Several Local 833 retirees who walked the picket lines in the 1954 strike spoke at the conference, describing how worker solidarity sustained them through the long struggle and how various strategies helped to win near total victory.
Opening the conference, labor columnist and former editor Roger Bybee of Milwaukee said “simple solidarity” developed among the union members offering a lesson on how to best prepare union members for today’s struggles for justice. He said, the union’s heavy reliance upon communications during the strike both with its members and the community is another example of a successful strategy against a company that was determined to kill the union.
He said the union during the second strike was “ahead of the times in communications” through the use of a daily radio show, cool public relations that include strikers dressing like Abraham Lincoln, a regular newsletter and other efforts. Such strategies would be critical for unions seeking for winning disputes with companies in today’s world, he added.

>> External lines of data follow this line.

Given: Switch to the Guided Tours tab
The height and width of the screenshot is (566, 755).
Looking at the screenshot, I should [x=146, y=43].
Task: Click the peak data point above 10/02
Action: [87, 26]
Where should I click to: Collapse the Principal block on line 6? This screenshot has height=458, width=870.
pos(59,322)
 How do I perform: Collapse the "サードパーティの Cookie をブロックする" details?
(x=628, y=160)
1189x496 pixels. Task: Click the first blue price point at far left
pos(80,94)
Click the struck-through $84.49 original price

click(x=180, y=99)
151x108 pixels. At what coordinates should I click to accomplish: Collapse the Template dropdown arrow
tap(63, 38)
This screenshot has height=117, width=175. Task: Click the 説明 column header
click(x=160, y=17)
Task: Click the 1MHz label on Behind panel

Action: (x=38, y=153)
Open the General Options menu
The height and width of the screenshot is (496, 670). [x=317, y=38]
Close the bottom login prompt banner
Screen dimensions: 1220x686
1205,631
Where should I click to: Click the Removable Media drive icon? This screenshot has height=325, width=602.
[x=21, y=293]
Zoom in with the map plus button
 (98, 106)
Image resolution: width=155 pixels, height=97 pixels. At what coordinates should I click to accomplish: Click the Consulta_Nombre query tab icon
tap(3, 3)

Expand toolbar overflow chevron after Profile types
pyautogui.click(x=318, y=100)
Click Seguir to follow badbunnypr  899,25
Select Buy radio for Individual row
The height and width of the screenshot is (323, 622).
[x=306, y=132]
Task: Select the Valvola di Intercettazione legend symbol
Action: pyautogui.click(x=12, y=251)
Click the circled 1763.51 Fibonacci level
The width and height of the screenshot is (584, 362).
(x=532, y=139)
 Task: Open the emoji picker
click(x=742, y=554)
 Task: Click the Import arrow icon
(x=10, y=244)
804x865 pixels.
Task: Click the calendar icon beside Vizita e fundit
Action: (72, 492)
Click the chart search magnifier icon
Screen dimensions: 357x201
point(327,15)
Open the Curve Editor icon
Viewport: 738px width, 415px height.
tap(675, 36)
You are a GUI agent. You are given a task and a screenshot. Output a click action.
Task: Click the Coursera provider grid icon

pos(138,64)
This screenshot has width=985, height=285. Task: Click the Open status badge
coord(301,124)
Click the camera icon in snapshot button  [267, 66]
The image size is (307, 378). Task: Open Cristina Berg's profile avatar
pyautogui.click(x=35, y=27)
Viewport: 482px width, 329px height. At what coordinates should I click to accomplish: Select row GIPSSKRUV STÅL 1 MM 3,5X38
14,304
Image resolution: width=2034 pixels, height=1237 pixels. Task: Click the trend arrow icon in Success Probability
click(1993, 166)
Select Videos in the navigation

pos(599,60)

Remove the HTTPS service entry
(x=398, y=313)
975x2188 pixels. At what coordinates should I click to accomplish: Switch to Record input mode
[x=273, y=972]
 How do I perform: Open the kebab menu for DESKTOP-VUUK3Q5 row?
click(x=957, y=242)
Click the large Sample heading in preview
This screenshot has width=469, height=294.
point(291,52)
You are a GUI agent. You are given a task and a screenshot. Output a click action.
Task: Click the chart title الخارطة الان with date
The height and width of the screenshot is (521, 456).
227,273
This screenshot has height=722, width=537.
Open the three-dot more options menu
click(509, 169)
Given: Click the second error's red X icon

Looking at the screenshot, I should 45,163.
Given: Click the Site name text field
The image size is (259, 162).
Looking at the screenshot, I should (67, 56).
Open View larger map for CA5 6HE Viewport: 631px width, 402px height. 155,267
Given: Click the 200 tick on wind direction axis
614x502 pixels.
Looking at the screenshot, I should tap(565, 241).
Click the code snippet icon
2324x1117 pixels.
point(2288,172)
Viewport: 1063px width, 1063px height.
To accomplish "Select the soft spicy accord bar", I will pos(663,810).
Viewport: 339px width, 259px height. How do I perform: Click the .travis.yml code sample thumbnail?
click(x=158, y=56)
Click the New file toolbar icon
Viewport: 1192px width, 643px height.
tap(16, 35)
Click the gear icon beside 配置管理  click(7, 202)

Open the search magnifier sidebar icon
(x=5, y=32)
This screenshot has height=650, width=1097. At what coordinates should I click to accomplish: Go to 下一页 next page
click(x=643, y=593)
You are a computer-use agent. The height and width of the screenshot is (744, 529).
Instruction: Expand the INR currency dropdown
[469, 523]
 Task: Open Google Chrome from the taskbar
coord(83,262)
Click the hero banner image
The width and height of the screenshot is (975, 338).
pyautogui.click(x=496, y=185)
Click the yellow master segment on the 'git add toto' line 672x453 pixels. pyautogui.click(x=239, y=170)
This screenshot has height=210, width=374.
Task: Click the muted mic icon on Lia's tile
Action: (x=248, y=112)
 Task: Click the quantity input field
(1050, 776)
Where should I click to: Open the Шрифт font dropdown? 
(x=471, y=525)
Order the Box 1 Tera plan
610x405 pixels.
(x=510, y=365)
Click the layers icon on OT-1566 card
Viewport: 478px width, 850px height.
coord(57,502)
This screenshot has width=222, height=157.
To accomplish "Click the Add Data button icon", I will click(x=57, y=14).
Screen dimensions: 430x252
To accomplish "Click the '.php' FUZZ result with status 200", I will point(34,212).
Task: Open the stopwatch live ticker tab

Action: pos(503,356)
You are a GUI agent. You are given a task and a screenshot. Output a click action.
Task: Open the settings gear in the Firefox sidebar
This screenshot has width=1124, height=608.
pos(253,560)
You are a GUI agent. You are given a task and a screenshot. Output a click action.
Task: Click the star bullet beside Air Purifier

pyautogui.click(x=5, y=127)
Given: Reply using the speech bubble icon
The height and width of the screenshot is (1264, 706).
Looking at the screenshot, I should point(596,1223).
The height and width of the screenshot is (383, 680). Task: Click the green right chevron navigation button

Times have changed in the last fifty years, Joe Burns, labor attorney, union leader and author of the book, “Reviving the Strike,” said. Thus, he said, the strike – which is labor’s ultimate weapon – has become a more difficult tactic for unionists. Labor laws and subsequent court decisions have weakened the strike as a tool by taking away the power to have a “secondary boycott” that allows members of other unions to refuse to handle “struck goods.”
“The rules of the game have been re-written to protect corporate America,” Burns said, who is currently a negotiator with the Flight Attendants Union. The ability of corporations to move manufacturing overseas, the high unemployment rate that makes it easier to hire replacement workers, and the employers’ tendency to challenge unions at all costs have all contributed to stacking the deck against workers, he said.
Nonetheless, he argued, “Labor can’t succeed without the right to strike. It’s all about power.”
Burns agreed the Kohler strike of the 1950s marked a transition in that it was one of the first examples of extreme behaviors of employer resistance to unions. Prior to that employers sought to bargain with unions, often shutting down during a strike. From that point on the ideology of the Kohler family to seek to destroy unions has been adopted by corporate America, Burns said.
Yet, there are examples if successful job actions, he said, referring to the nine-day September, 2012, strike of the Chicago Teachers Union.
One of the organizers of that strike, Matthew Luskin, also spoke, noting that the Chicago Teachers Union had built up strong community support prior to the job action. As a result students and parents joined in supporting the strikers, thus removing the stigma that the striking teachers were unfairly disrupting the education of Chicago’s children.
“Five days into the strike,” he said, ‘polls showed 66% supporting the strike.”
He said the union linked its fight with the causes of racial justice and desire of parents to halt the Chicago School Board’s plan to shut down schools. While the public supported these issues, they were also issues that their own members felt strongly about.
A lot of the success, too, involved giving the power of decision-making to the members themselves, he said. For instance, some members wanted to picket Mayor Rahm Emanuel’s home, a strategy the leadership advised against since it might cause a public relations backlash. Yet, they did picket the mayor’s home and it was a great PR success.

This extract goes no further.